İçinizdeki “ben”i tanımak için fırsat yaratın: Günlük hayatta kendinize yer açmak
Hindistan’da geçirdiğim sürede gördüğüm aşramlarda bahsedilen felsefelerde genelde benzer bir başlangıç vardı: “Ben kimim?” Hatta batı felsefesine baktığımızda da çok temel sorulardan biri bu. Maalesef günlük hayatlarımızın hızında ve yoğunluğunda böyle sorular hakkında düşünmeye pek fırsatımız olmuyor. Ben “self care” yani kendine özen göstermenin böyle ufak adımlarla başladığına inanıyorum. Belki düzenli meditasyon yapmıyor, kendimizi şımartmak için masajlara gidemiyor olabiliriz; bununla birlikte herhangi bir konu üzerine ben ne düşünüyorum diye kendine zaman ayırmanın da, kendine özenli davranmanın yollarından biri olduğuna inanıyorum.
Şimdi sana ufak bir sorum var; sıradan bir gününü düşündüğünde ortalama kaç insanla iletişim kuruyorsun, sayabilir misin? Beklediğin duraktaki insanlardan, yurt dışında yaşayan arkadaşına attığın mesajlara, kendi sosyal çevrende konuştuğun insanlardan, Instagram’da hikayelerini gördüğün insanlara kadar kaç kişiyle temas halindesin? Göz temasının da bir iletişim olduğunu kabul edip saymaya başladığında tahmininden daha çok sayıda kişiyle yolunun kesiştiğini fark edebilirsin. Peki her iletişim dokunuşunun sendeki yankısını gözlemleyebilir misin?
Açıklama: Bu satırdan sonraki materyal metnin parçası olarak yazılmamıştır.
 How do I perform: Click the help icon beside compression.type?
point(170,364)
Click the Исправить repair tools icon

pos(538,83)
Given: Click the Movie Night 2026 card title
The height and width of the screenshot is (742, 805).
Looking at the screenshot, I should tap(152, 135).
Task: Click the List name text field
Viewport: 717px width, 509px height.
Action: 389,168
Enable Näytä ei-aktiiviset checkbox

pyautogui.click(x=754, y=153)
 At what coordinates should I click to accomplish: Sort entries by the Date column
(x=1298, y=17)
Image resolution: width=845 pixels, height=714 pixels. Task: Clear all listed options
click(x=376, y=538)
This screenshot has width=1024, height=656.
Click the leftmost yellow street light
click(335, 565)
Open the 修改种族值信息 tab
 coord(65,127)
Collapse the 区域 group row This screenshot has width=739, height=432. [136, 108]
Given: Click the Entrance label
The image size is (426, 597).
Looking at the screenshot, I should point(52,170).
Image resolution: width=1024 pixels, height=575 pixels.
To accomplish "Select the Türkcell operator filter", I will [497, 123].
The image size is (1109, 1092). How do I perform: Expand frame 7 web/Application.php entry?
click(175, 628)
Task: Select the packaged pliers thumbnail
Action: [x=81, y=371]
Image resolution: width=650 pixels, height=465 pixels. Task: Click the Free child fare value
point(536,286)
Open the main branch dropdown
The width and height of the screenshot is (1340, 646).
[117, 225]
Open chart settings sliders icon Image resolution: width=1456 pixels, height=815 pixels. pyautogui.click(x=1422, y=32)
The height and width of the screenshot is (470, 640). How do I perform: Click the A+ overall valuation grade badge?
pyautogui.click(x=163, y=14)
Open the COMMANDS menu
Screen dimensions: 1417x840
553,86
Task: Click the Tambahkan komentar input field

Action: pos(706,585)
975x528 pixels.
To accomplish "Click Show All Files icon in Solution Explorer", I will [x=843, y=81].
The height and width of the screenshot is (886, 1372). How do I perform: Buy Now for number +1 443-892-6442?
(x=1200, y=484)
Yani metrodaki birinin nazik bir davranışına şahit olduğunda veya bir mesajın geç cevaplandığında neler hissediyor, neler düşünüyorsun? Her bir iletişim içimizdeki göle atılmış bir taş gibi, içimizdeki su dalga dalga hareketleniyor diye düşündüğünde, hayatındaki insanlar ve onların sendeki etkileri arasında kendini rahatça bulabiliyor musun?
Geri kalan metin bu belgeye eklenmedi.